■ SET TASK 1
According to the piece defending Damages and Patty Hewes, why did some of the finest acting and smartest storytelling on TV go unnoticed? Answer in one to three sentences.
■ SET TASK 2
Pick up the piece defending Damages and Patty Hewes after its final sentence and carry the argument on.
# PASSAGE GIVEN start
TV: In Defence of Damages and Patty Hewes
Your Honour and respected men and women of the jury…
I am here today to make the case in defence of Damages and Patty Hewes. Originally airing on FX from 2007 to 2010 for three seasons, the show was snatched from the jaws of cancellation at the eleventh hour when DirecTV stepped in to commission a fourth and fifth season. DirecTV, you may remember, struck a similar deal with NBC to save the ratings-challenged but critical darling Friday Night Lights.
A great injustice was done to Damages when it left FX, where it fell victim to the old adage ‘out of sight, out of mind’. The show went from strength to strength creatively, but viewers fell away and critical attention turned to the likes of Mad Men and Breaking Bad. This gross transgression against Damages meant that some of the finest acting and smartest storytelling on TV went unnoticed, and this defence seeks some way to address this.
# PASSAGE GIVEN end
# RECORDED INFORMATION start
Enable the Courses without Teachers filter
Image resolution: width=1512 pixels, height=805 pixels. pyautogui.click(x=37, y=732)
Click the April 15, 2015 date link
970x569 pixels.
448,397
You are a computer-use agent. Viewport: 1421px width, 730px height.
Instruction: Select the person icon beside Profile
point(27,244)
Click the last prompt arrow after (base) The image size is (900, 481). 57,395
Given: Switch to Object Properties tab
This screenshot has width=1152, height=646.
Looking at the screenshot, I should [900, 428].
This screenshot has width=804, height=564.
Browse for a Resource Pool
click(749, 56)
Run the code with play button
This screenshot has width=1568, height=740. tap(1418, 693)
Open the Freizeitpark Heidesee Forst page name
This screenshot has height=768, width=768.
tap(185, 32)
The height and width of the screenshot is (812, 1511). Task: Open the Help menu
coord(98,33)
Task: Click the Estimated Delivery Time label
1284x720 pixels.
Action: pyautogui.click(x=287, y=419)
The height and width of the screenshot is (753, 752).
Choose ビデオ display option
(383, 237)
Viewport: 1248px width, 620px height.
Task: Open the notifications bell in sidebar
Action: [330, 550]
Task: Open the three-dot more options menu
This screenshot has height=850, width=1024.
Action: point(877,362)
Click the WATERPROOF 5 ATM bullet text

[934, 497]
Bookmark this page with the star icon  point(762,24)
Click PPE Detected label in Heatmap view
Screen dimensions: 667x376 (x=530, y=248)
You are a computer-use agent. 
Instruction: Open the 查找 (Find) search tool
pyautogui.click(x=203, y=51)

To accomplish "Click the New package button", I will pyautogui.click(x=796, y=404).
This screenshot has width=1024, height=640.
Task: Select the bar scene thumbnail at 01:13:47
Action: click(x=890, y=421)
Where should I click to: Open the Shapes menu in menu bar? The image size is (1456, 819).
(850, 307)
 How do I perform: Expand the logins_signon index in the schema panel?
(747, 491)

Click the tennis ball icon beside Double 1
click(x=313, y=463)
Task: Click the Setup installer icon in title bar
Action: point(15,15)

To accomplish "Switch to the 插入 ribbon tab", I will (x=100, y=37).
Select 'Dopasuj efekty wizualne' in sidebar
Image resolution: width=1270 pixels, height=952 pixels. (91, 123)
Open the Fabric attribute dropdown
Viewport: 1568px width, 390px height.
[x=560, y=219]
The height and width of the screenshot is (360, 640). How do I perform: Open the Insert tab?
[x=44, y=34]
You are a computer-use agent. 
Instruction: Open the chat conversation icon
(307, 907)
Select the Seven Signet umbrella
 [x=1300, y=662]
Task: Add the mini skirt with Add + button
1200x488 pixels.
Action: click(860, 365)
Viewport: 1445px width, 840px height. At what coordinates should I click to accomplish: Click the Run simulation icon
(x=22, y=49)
# RECORDED INFORMATION end
■ WRITTEN ANSWER 1
After the show left FX, it fell victim to "out of sight, out of mind." Although it kept growing stronger creatively, viewers fell away and critical attention turned to shows like Mad Men and Breaking Bad, so its acting and storytelling went unnoticed.

■ WRITTEN ANSWER 2
Across five seasons, Damages charts the relationship between high-powered attorney Patty Hewes, played to perfection by Glenn Close, and her protégé-turned-rival Ellen Parsons (Rose Byrne). While each season focused on a different case and a new cast of secondary characters, the heart of the show lay in the intense relationship between these two women. Ellen starts out as a naïve law school graduate who lands a job at Patty’s law firm, and she is quickly drawn into the dark, psychological world of high stakes litigation in New York. One of the most satisfying narrative arcs in Damages was the evolution of Ellen from young ingénue into a match worthy of the terrifying Patty Hewes. Ellen and Patty are far more similar than either woman would like to admit – both driven by a need to succeed at any price, both the children of abusive fathers. It’s difficult to go into the intricacies of their relationship without giving away major spoilers, but the writers of the show find innovative, interesting ways of keeping these two women in each other’s lives. This relationship, which is the crux of the show, would be nothing without the stellar chemistry between the leads, Close and Byrne.
Glenn Close’s portrayal of Patty is unparalleled in television, a performance worthy of every award under the sun. Close’s Patty is equal parts vulnerable and terrifying, a demon and a saint. Her ruthless crusade against Wall Street malpractice is made up of her own narcissism and in wanting to stand up to bullies. Patty Hewes is the most complex character to feature on any television series I’ve seen, lucky enough to be brought to life by an actor who is in her creative prime. Any superlative you can think of to award Close will seem false or insufficient: this is the performance of her career in one of the best-written roles any actor could ever ask for.
Unfortunately we won’t see another character of Patty’s complexity on television for a long time, due to Close’s decision to move away from starring roles in TV series.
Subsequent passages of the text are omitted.